## DATA LISTING
══════

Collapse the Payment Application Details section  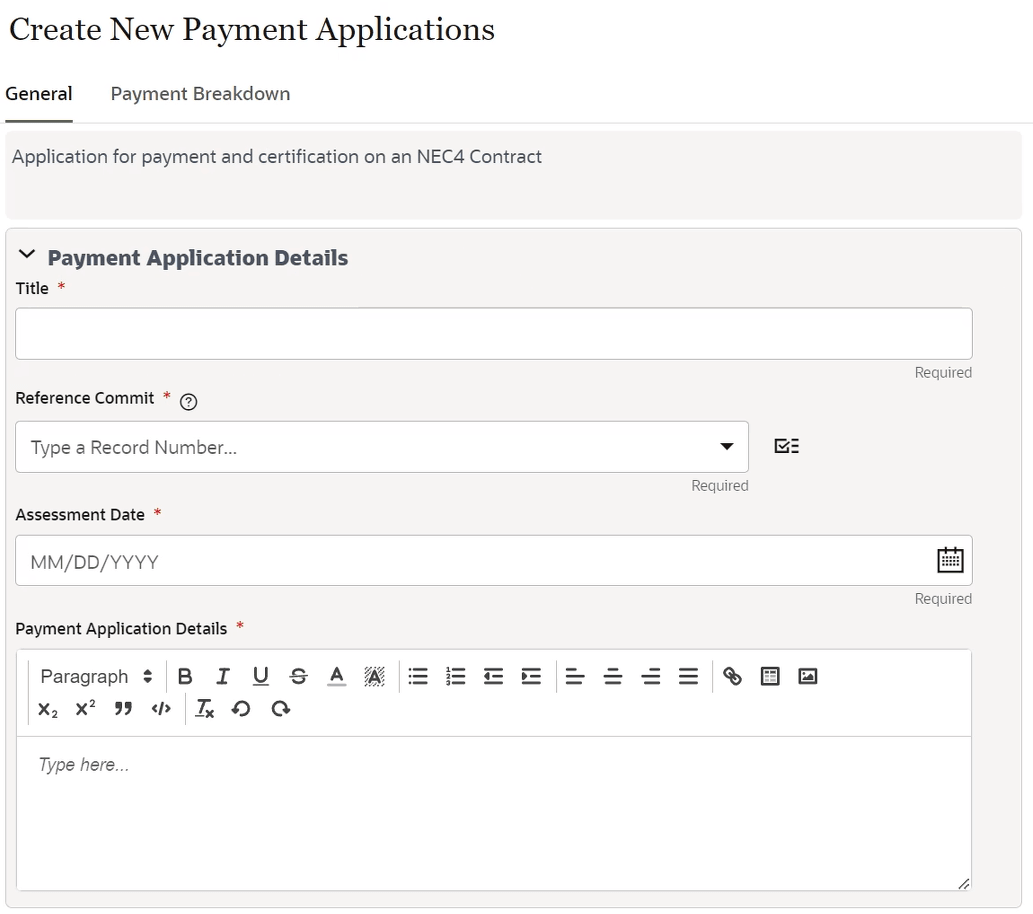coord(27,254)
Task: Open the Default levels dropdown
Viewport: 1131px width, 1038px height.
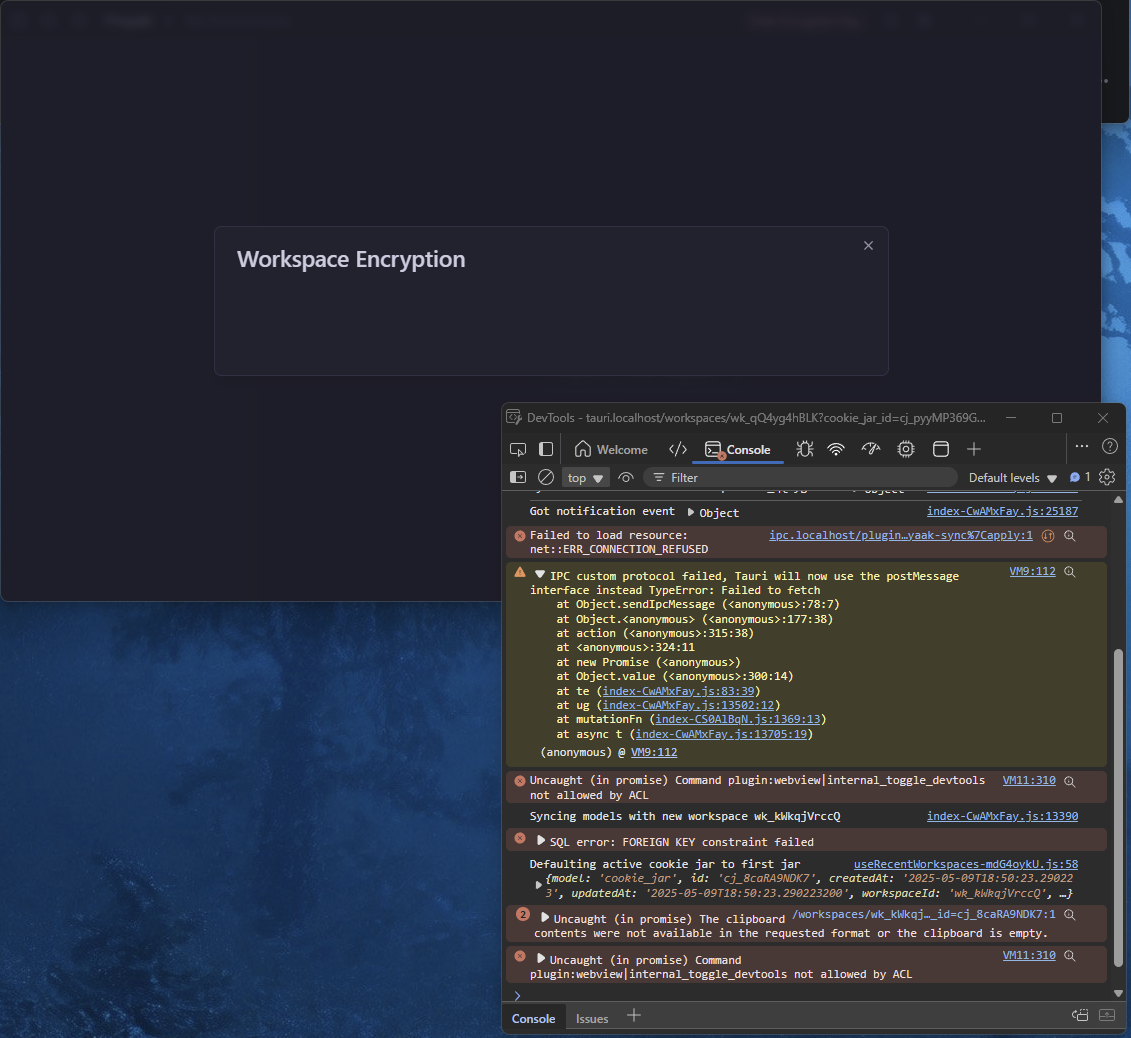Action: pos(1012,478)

══════

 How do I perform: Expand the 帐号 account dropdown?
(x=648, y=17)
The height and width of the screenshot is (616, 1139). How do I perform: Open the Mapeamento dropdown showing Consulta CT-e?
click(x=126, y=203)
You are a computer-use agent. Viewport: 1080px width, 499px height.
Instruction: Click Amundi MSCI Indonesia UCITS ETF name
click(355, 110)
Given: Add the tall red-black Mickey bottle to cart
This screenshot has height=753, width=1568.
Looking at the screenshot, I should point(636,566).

══════

## TASK DESCRIPTION
Reprint exactly the lines above that start at the one with "You are a computer-use" and end at the one with "Given: Add the", keeping both and adding none.

## RESPONSE FOR THIS EXERCISE
You are a computer-use agent. Viewport: 1080px width, 499px height.
Instruction: Click Amundi MSCI Indonesia UCITS ETF name
click(355, 110)
Given: Add the tall red-black Mickey bottle to cart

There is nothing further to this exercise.